**Texto fornecido**
================
2. Das Inconsistências em Despesas de Pessoal Pagas com Recursos do FEFC

O órgão técnico registrou inconsistências nas despesas eleitorais com serviços de militância e mobilização de rua, adimplidas com recursos do FEFC, no montante de R$ 7.100,00, por ausência da integralidade dos detalhes exigidos no art. 35, § 12, da Resolução TSE n. 23.607/19, envolvendo os seguintes contratos (ID 45617027):

Com efeito, em relação aos locais e horários de realização dos serviços, os instrumentos contratuais limitam-se a enunciar genericamente que “os serviços, quando não prestados em ambiente virtual, serão desempenhados nas localidades, nas datas e nos horários indicados pelo Contratante ou por seu(a) preposto(a) em ‘Lista de Presença em Ato de Campanha’, se houver”.

Entretanto, nenhum outro documento complementar está acostado aos autos, a exemplo de folhas de ponto ou listas de presenças, dentre outras provas cogitáveis, de modo que não há informações sobre os locais em que executados os serviços e tampouco sobre a carga horária observada pelos contratados.

Ao lado disso, todos os contratos referidos seguem um mesmo modelo nas previsões envolvendo o objeto e as obrigações dos contratados. Os documentos apenas se diferenciando na estipulação dos prazos de vigência e nos preços ajustados, havendo uma flagrante desproporção entre os valores diários ou semanais pagos a diferentes contratados pelo mesmo objeto.

O contrato com Natã Oliveira Flores fixa a remuneração de R$ 1.000,00 pelo período de 14.09.2022 até 02.10.22 (ID 45512513), resultando em uma média diária de R$ 55,00; que é o mesmo prazo consignado no contrato com Firmino Cesar Primon Soares, embora este último tenha metade da retribuição, acertada em R$ 500,00 (ID 45512571).
================
Registros de localização de itens:
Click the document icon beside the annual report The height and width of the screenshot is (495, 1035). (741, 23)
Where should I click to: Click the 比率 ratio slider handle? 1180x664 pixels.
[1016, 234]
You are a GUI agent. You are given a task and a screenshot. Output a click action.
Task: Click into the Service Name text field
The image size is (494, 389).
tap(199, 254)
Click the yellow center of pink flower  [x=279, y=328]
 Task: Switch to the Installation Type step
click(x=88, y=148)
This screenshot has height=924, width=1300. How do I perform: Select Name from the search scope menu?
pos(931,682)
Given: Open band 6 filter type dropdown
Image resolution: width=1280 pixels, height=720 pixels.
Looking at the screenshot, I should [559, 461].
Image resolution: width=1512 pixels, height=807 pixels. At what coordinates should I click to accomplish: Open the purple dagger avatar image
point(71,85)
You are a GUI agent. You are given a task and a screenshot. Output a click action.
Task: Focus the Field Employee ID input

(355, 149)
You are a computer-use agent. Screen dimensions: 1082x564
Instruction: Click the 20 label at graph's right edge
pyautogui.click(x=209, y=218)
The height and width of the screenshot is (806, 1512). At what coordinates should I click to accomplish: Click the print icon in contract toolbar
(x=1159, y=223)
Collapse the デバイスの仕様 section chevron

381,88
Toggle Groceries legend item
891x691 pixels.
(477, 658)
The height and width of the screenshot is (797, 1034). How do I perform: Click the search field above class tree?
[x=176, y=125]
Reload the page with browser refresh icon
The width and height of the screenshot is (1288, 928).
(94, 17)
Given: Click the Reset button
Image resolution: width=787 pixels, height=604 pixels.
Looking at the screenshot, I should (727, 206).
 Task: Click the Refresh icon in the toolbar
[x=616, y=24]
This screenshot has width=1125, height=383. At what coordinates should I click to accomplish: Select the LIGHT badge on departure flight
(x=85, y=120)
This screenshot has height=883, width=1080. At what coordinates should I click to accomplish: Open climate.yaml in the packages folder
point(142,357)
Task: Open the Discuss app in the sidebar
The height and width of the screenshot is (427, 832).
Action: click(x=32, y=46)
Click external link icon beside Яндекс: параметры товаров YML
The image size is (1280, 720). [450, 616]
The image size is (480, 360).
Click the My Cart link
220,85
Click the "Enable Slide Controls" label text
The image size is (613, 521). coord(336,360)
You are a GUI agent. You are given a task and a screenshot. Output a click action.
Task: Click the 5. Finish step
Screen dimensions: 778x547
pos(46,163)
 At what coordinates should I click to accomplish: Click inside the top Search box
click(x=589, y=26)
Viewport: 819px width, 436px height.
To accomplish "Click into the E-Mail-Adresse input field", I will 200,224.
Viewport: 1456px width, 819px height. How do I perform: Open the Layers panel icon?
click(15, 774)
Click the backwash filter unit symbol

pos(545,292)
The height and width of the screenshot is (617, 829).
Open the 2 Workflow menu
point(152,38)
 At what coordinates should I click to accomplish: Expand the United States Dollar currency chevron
================
**Tarefa do exercício A**
Segundo o texto sobre as despesas de pessoal pagas com recursos do FEFC, por que não há informações sobre os locais dos serviços nem sobre a carga horária dos contratados? Responda em uma a três frases.
**Tarefa do exercício B**
Prossiga o texto sobre as inconsistências nas despesas de pessoal pagas com recursos do FEFC, começando após a última frase apresentada.

**Resposta do exercício A**
Os contratos apenas dizem, de forma genérica, que os serviços serão prestados nos locais, datas e horários indicados pelo contratante em "Lista de Presença em Ato de Campanha", se houver. Além disso, nenhum documento complementar foi juntado aos autos, como folhas de ponto ou listas de presença.

**Resposta do exercício B**
Por sua vez, Antônio Márcio Menezes contratado por um interstício ainda maior que os dois anteriores, de 09.09.22 até 02.10.22, teve a remuneração estabelecida em apenas R$ 600,00 (ID 45512512), ou seja, aproximadamente R$ 26,00 diários.

Já, o contrato com Dair Ferreira de Campos prevê o pagamento de R$ 15.000,00 pelo período de 19.08.22 a 02.10.22 (ID 45512551), perfazendo um valor diário médio de R$ 34,00.

Diante de tais inconsistências, os documentos apresentados não têm aptidão para comprovar e diferenciar as atividades desenvolvidas por cada um dos prestadores de serviços, bem como para justificar a diversidade de valores ajustados.

Em julgamentos sobre o tema em questão, este Tribunal já entendeu que a ausência dos requisitos do art. 35, § 12, da Resolução TSE n. 23.607/19, inclusive “da especificação das atividades executadas e da justificativa do preço”, não tem o condão, por si só, de macular a regularidade das contas quando presentes outros elementos que permitam inferir tais informações, sem obstar a fiscalização da Justiça Eleitoral (PCE n. 060303034, Acórdão, Relator: Desembargador Voltaire de Lima Moraes, DJE de 10.7.2023).

Não é essa a situação dos autos, pois o conjunto documental apresentada é por demais genérico, lacônico e incongruente, impossibilitando que se tenham por especificadas as atividades executadas e jornadas trabalhadas, bem como que se conclua pela razoabilidade dos preços contratados.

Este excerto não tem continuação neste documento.